We see the same tensions playing out in the nuclear field with a sizeable chunk of policymakers (most seemingly from developed countries) and across a wide range of the political spectrum saying that nationally owned enrichment centers pose a significant danger to proliferation. At the same time, important statesmen for developing countries have stated: “The assumption should not be that some nuclear technologies are safe in some hands but not others.” This debate will not be easily settled and is well worth discussing. ( I come down in favor of limiting and eventually ending nationally owned enrichment facilities, through out the world and including in the United States, in favor of multinationally owned ventures . However, the deals must be made so economically favorable, by using economically efficient centrifuges, as to induce countries to join voluntarily.)
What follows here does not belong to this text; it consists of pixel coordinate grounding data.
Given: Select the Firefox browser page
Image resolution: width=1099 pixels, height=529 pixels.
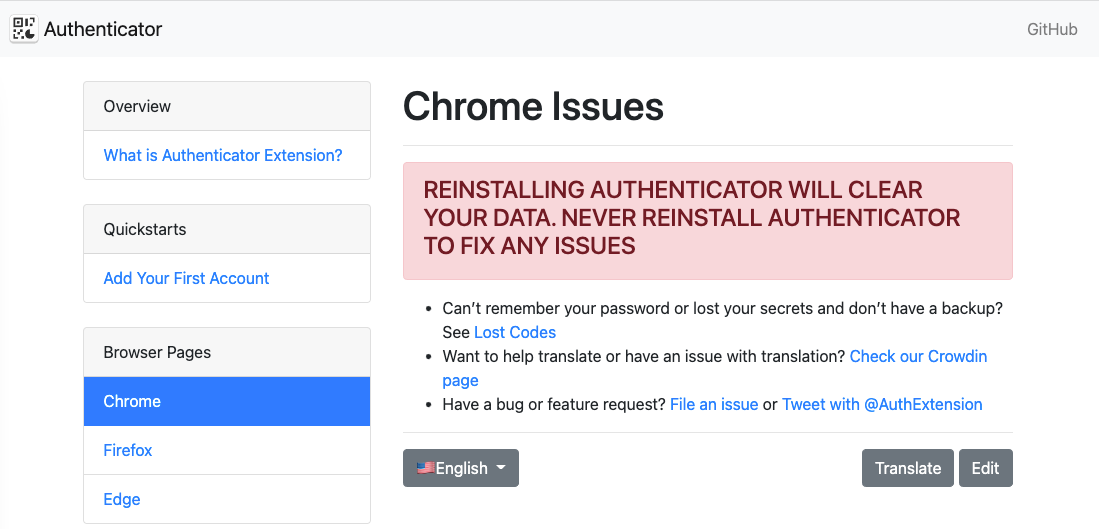Looking at the screenshot, I should [227, 451].
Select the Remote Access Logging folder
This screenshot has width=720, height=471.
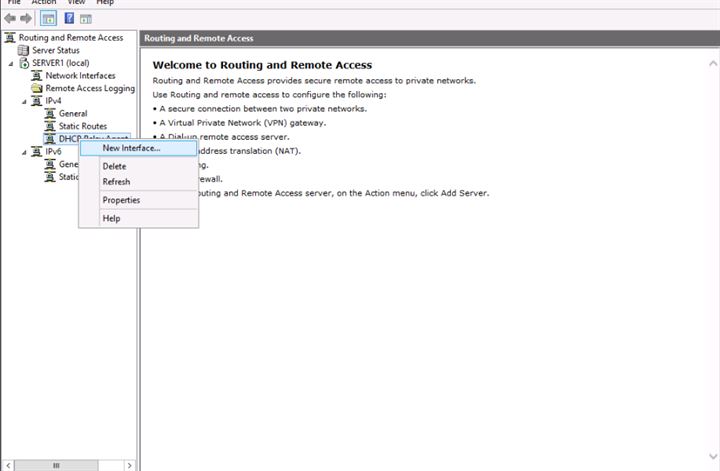coord(90,88)
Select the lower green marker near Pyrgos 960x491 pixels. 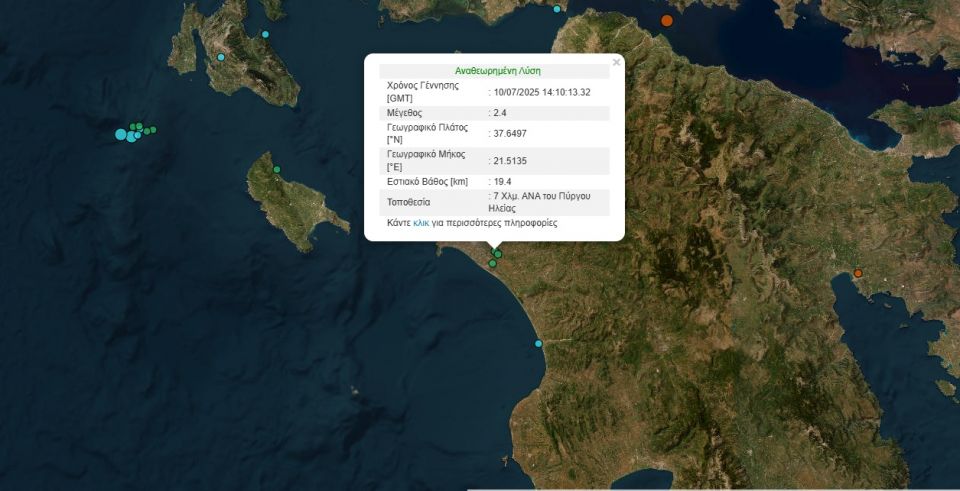[x=491, y=264]
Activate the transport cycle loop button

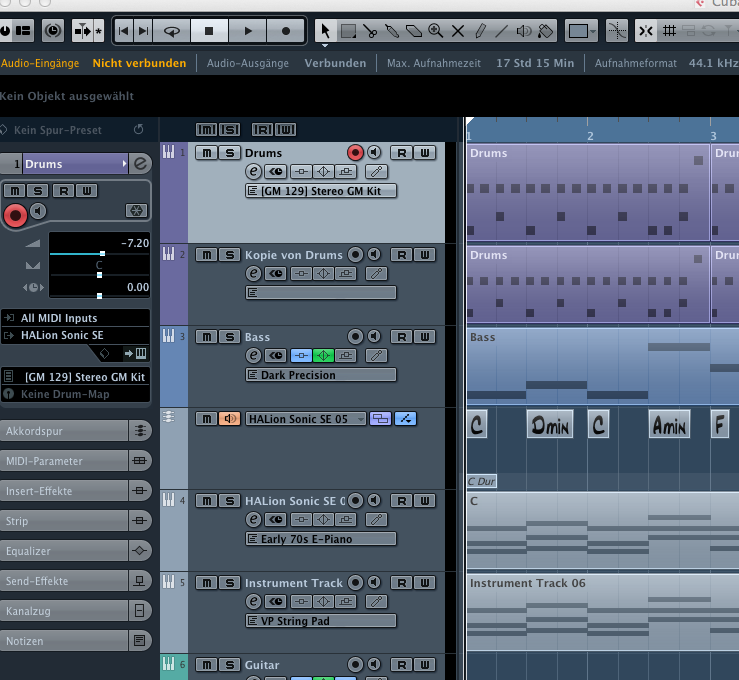click(x=171, y=31)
I was struck once again by this balancing act between acquiring knowledge and banning certain types of research when it was recently announced that the H1N1 virus (aka swine flu) in the current outbreak did not have the “genetic markers” associated with really virulent 1918 “Spanish Flu.” That flu virus’s genetic code was sequenced in 1997. The dangers associated with such procedures were discussed almost immediately by a number of authors. I recommend this article in Nature for a considered discussion of how to weight the pros and cons of reconstructing the 1918 Spanish Flu virus. Of course, that was written before the current pandemic-scare. I find the fact that the genetic markers (so far, I have not been able to find out which markers they are talking about) of this current flu are different from the 1918 variety very reassuring. It should also have a significant impact on what choices public health officials make. None of that would be possible without the sequencing of the virus.

What’s wrong with the assumption that some nuclear technologies are safe in some hands but not others? What rational equivalence is there between say the United States on the one hand and a nuclear and aggressive totalitarian state such as Iran or North Korea? Not a lot IMHO.
WASHINGTON — Contractors at one of the nation’s major nuclear weapons complexes repeatedly used substandard construction materials and components that, could’ve caused a major radioactive spill, a recently completed internal government probe has found.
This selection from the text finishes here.